[The task]: Would you please set down the data again exactly as given, excluding the pictures?

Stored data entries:
━━━━

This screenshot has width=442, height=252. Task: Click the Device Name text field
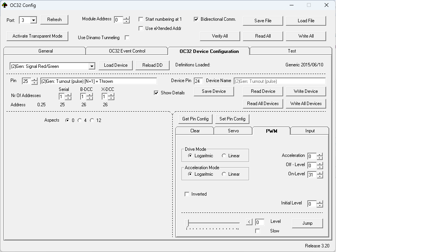click(279, 81)
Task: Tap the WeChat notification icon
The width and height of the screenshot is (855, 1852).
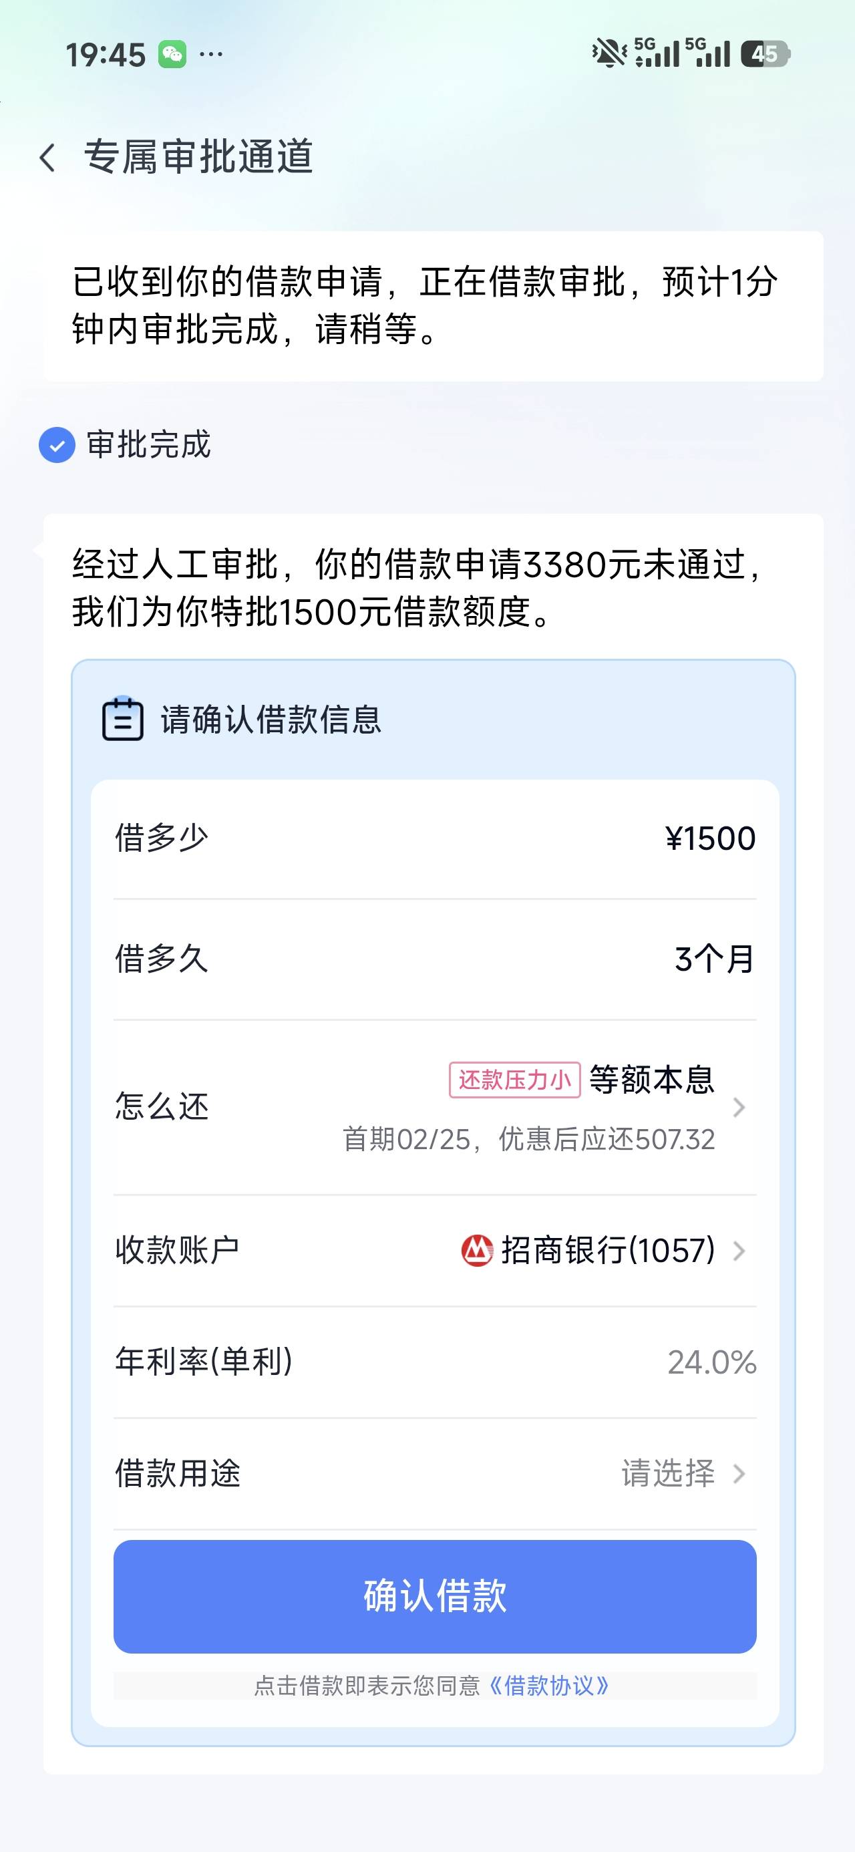Action: tap(173, 55)
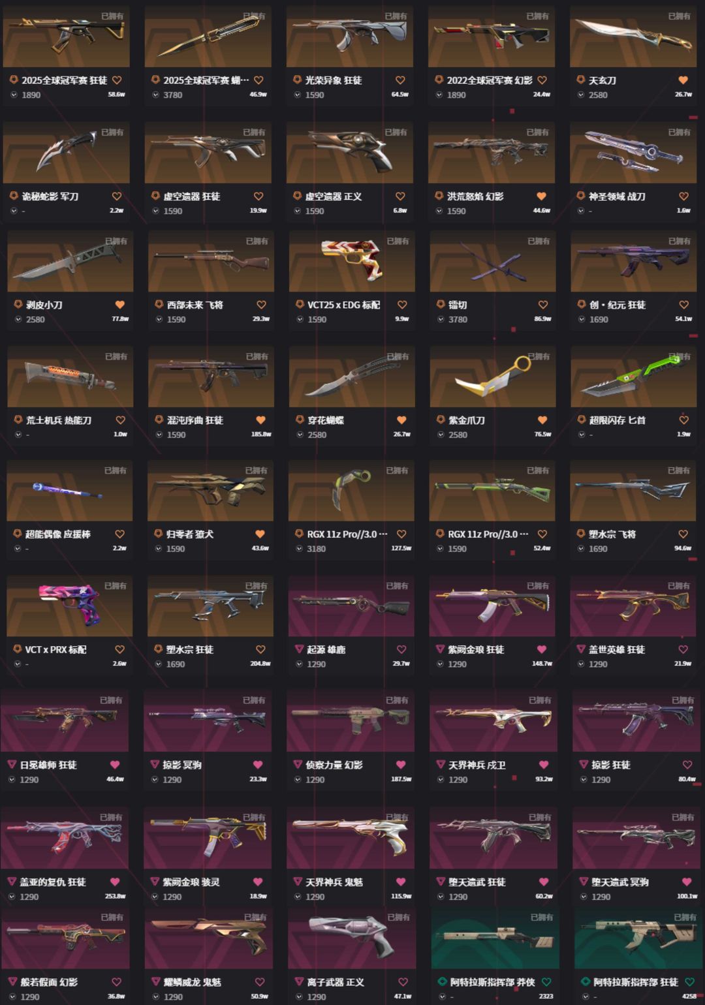Toggle heart on 洪荒怒焰 幻影
The height and width of the screenshot is (1005, 705).
541,196
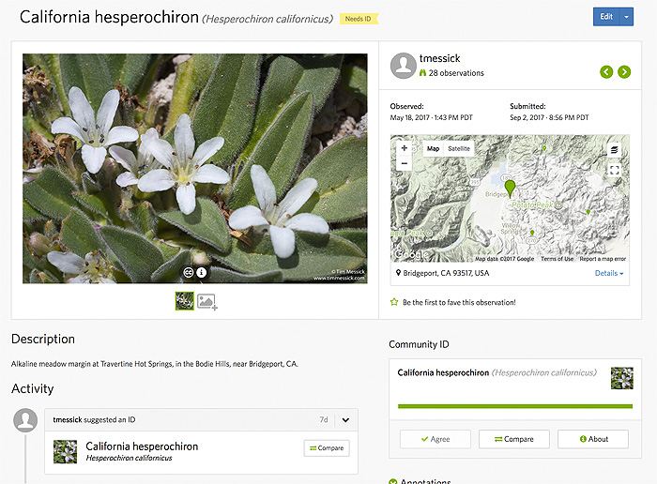657x484 pixels.
Task: Click Compare in the activity entry
Action: pyautogui.click(x=326, y=448)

━━━━

[Answer for the task]:
This screenshot has width=442, height=252. Task: Click the Device Name text field
click(279, 81)
Task: Tap the WeChat notification icon
The width and height of the screenshot is (855, 1852).
Action: tap(173, 55)
Toggle heart on 洪荒怒焰 幻影
The height and width of the screenshot is (1005, 705).
541,196
657x484 pixels.
Task: Click Compare in the activity entry
Action: pyautogui.click(x=326, y=448)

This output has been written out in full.